Stored items:
--- START ---

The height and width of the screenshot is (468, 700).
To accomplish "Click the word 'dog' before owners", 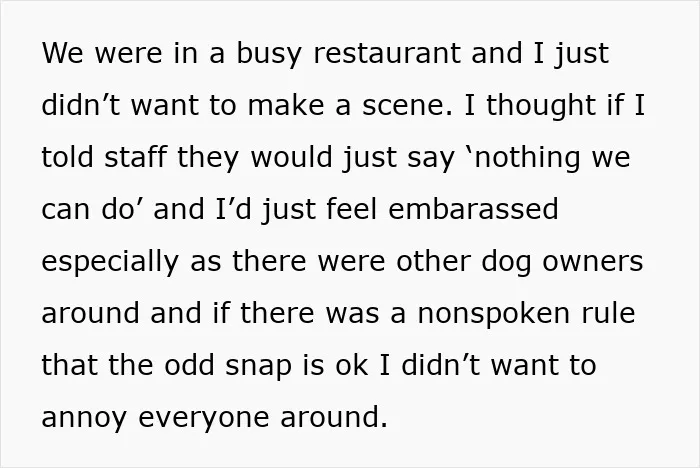I will point(506,262).
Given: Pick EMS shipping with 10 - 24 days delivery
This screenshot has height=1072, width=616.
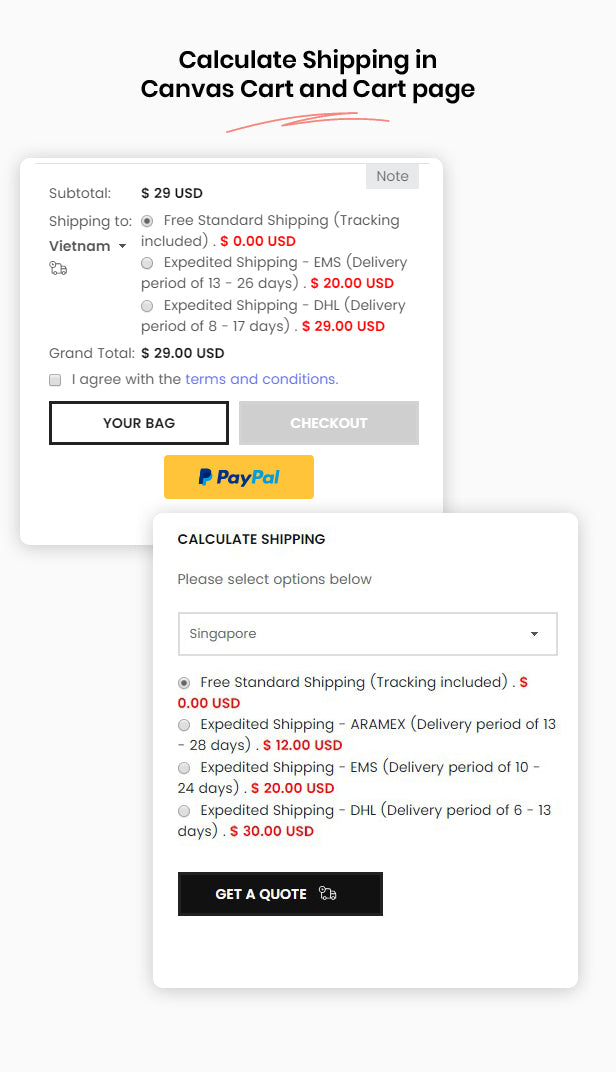Looking at the screenshot, I should click(184, 768).
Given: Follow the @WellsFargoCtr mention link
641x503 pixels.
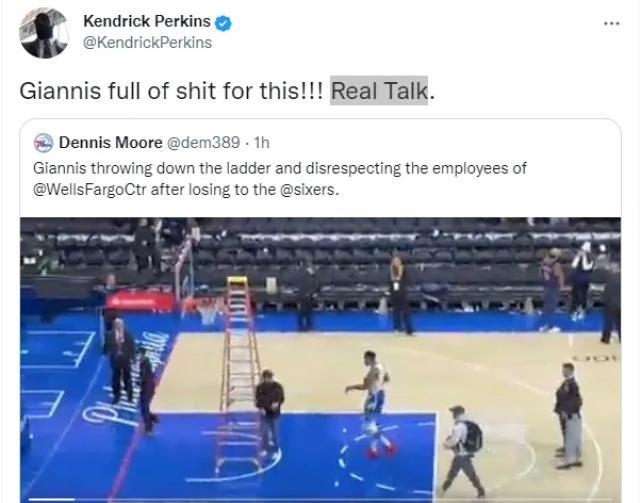Looking at the screenshot, I should [x=90, y=190].
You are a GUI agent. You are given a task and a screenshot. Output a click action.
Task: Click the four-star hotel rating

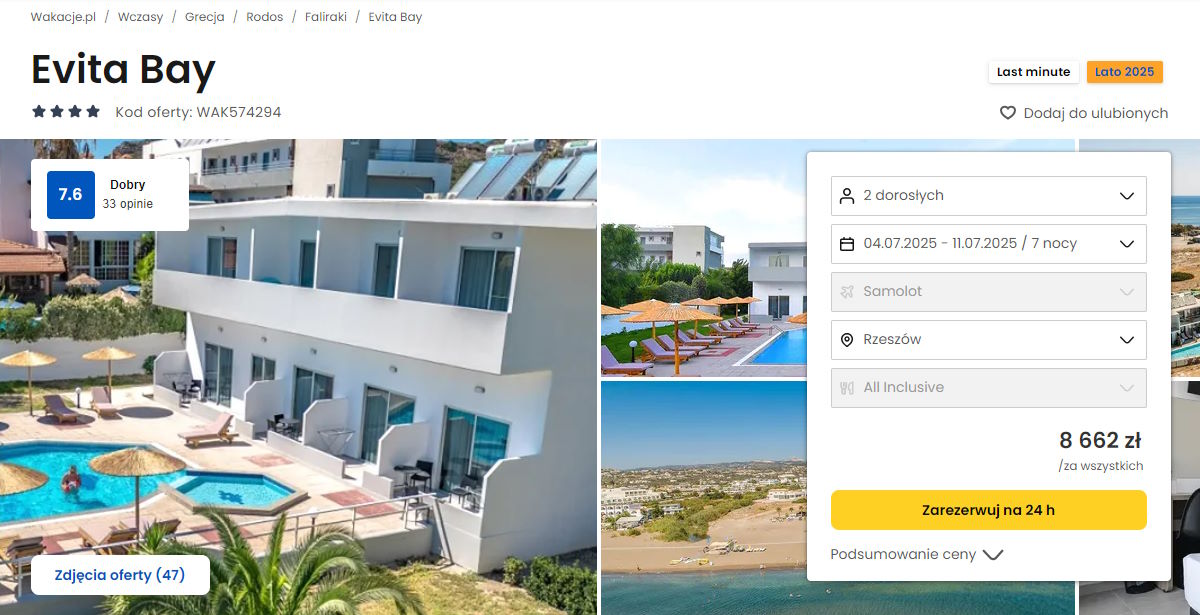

--- END ---

What is being asked:
Repeat exactly the lines from the one containing "You are a GUI" to the last line of the records above, including both, and leave out any pictures.

Solved exercise:
You are a GUI agent. You are given a task and a screenshot. Output a click action.
Task: Click the four-star hotel rating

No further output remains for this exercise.